[Saved data entries]
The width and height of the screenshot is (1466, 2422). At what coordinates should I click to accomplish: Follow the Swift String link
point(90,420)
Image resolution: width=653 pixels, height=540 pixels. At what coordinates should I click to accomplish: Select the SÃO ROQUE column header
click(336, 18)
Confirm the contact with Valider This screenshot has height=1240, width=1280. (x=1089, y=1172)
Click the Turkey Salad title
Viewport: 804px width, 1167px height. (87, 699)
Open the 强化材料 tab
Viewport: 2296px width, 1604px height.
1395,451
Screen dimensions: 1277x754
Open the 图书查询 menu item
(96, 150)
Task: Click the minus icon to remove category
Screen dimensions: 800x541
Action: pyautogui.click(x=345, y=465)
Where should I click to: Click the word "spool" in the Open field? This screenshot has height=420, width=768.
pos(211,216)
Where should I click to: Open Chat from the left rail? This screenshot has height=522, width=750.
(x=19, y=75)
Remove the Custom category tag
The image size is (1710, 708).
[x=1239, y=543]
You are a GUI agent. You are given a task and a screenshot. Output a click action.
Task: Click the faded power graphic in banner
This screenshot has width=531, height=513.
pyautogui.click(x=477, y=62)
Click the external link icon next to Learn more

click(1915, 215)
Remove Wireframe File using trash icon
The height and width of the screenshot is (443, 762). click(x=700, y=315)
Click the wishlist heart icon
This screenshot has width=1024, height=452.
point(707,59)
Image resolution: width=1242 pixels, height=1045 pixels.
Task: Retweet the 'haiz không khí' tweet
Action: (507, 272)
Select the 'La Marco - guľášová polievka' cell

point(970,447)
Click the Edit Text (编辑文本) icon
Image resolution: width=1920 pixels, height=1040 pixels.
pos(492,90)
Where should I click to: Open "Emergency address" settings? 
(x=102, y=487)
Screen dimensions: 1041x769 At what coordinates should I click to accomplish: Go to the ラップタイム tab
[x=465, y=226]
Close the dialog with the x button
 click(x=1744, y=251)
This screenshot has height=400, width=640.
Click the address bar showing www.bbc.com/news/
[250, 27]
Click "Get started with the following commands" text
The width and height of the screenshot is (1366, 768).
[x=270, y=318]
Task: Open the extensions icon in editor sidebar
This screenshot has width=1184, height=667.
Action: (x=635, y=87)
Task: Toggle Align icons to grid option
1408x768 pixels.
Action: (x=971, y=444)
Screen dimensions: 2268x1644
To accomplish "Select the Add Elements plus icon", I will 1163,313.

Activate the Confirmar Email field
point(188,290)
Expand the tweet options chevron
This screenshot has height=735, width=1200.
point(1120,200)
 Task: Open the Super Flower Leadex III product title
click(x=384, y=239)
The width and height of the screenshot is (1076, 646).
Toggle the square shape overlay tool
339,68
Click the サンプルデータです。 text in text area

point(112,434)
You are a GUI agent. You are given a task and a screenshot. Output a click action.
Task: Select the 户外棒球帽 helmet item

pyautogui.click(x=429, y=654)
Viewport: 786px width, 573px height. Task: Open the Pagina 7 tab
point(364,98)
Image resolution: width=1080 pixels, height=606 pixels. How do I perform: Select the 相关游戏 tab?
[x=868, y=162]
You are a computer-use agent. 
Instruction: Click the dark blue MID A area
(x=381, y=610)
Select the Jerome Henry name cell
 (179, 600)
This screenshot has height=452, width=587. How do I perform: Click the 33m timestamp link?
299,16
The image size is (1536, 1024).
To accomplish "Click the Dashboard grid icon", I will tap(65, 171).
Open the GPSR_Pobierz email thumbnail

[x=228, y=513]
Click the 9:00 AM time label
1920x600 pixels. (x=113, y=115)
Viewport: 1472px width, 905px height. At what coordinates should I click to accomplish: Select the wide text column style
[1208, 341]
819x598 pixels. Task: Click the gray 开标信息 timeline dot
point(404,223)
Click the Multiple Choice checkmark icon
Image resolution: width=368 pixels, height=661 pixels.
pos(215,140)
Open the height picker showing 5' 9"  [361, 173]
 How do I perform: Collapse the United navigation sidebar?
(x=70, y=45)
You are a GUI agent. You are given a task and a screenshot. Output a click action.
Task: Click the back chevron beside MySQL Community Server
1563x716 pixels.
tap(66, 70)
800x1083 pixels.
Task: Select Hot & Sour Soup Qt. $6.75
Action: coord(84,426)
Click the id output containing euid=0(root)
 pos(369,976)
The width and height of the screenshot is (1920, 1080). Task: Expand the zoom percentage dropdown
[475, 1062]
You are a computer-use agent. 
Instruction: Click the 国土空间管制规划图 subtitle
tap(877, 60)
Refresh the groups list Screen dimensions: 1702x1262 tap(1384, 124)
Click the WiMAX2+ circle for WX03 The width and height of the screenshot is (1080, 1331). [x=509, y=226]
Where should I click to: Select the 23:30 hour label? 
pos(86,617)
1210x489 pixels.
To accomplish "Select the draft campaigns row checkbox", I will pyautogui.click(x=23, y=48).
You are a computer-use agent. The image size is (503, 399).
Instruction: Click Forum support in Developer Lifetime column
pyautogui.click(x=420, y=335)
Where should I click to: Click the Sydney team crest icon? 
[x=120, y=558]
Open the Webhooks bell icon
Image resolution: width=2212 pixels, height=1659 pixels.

» **What the exercise asks**
Quote the lines from the material above word for word, starting at the line that contains "Click the wishlist heart icon" and ending at the line that contains "Action: (x=635, y=87)", with both of those lines included.

» **Result of the exercise**
Click the wishlist heart icon
This screenshot has width=1024, height=452.
point(707,59)
Image resolution: width=1242 pixels, height=1045 pixels.
Task: Retweet the 'haiz không khí' tweet
Action: (507, 272)
Select the 'La Marco - guľášová polievka' cell

point(970,447)
Click the Edit Text (编辑文本) icon
Image resolution: width=1920 pixels, height=1040 pixels.
pos(492,90)
Where should I click to: Open "Emergency address" settings? 
(x=102, y=487)
Screen dimensions: 1041x769 At what coordinates should I click to accomplish: Go to the ラップタイム tab
[x=465, y=226]
Close the dialog with the x button
 click(x=1744, y=251)
This screenshot has height=400, width=640.
Click the address bar showing www.bbc.com/news/
[250, 27]
Click "Get started with the following commands" text
The width and height of the screenshot is (1366, 768).
[x=270, y=318]
Task: Open the extensions icon in editor sidebar
This screenshot has width=1184, height=667.
Action: (x=635, y=87)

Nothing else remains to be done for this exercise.